BRIDGE Program at Pitman and Turlock High School


A new Turlock Unified School District program will help at-risk 9th and 10th graders at both Pitman and Turlock High Schools, the TUSD Board of Trustees heard Tuesday.

Although the new BRIDGE program will not begin until the 2013-2014 school year, the Board of Trustees showed enthusiasm for the new program, which provides a hybrid approach of textbook and online learning. By implementing a modified schedule, at-risk students will be able to recover lost credit as well as modify their behaviors.

“This program will affect their behavior and give them options,” said TUSD Trustee Dr. Harinder Grewal. “It is a win-win program.”

Currently, there is no alternative setting at either high school for the placement of 9th and 10th grade students who need direct instruction and/or a modified schedule to make up for credit deficiencies.

The new BRIDGE Program will accommodate 30 students at both Pitman High School and Turlock High School, providing independent study, online learning, tutorial support, and direct instruction.

During the current school year, both Turlock High and Pitman High have lost a combined 111 students to John B. Allard, the alternative high school in TUSD for students that have been expelled.

With the new BRIDGE program in place, at-risk students will have the opportunity to modify their behaviors and gain lost credit without having to leave their school.

“Independent at-risk is very difficult,” said Dana Trevethan, Interim Assistant Superintendent at TUSD. “We needed to find an alternative placement for these students. I would also like to say that some of these students who are considered ‘at-risk’ did not really have a choice, and many things were out of their control, such as their home life.”

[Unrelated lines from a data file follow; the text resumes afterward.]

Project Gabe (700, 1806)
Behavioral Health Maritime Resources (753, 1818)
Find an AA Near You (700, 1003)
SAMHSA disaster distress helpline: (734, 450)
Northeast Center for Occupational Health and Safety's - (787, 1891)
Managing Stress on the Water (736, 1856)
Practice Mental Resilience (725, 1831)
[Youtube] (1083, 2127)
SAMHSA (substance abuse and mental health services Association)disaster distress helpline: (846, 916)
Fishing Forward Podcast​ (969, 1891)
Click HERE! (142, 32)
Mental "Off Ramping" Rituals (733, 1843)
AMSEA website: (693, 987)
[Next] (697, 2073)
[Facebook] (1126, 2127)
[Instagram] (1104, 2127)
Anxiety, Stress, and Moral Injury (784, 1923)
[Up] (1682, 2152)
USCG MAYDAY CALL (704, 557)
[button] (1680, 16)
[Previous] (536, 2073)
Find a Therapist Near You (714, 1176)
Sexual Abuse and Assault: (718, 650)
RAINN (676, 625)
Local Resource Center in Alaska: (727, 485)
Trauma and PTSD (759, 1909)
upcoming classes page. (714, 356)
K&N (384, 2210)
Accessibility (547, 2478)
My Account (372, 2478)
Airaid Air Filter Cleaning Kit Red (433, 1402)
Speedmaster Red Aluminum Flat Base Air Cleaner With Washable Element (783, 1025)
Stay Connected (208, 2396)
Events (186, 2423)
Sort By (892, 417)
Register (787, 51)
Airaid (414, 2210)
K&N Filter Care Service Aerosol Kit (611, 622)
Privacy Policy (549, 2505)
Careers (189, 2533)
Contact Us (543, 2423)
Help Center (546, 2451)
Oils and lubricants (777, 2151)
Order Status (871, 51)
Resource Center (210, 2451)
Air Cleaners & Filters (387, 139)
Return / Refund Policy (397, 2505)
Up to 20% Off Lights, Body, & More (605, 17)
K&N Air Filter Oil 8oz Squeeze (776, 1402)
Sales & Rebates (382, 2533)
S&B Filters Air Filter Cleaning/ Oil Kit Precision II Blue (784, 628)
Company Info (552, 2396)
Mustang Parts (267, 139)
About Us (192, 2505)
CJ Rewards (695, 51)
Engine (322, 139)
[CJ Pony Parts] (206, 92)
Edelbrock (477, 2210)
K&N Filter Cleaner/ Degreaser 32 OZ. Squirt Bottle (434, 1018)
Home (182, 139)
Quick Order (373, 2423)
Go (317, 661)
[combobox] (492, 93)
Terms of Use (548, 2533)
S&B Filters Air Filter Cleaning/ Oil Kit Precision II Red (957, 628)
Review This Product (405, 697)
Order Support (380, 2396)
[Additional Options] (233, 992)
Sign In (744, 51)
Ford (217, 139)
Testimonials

Trevethan further stressed this, stating that several students that are considered ‘at-risk’ have only missed school and have credit deficiencies due to having to work to help support their household, as many come from low-income families.

“These are good kids, some who have just made bad choices,” said Trevethan.

The BRIDGE program will use a designated classroom at both Pitman and Turlock High School on the perimeter of each campus, to prevent disruption from student arrival and departure.

Recommendations for placement in the program will be directed to the Office of Pupil Services where both students and parents will agree to the expectations and guidelines of the BRIDGE program, as outlined in a contract.

TUSD will need to place a teacher at both sites for the new program who possesses a multiple-subject credential and is experienced with alternative education, technology and in supporting at-risk students.

The expected cost of the program is approximately $180,255, including two teacher salaries, allocation, annual Edgeunity License fee, 30 new computers and two new printers, furniture, and other start-up costs.

“I think this a great thing to do,” said Trustee Frank Lima. “I understand the challenges facing at-risk students, and I understand that these concerns have been acknowledged while creating this program.”

Comments 1

  1. Kids Deserve Better says:

    Good for these kids because the county has sold them out to independent study. Allard isn’t educating. Its a dumping ground for at risk kids.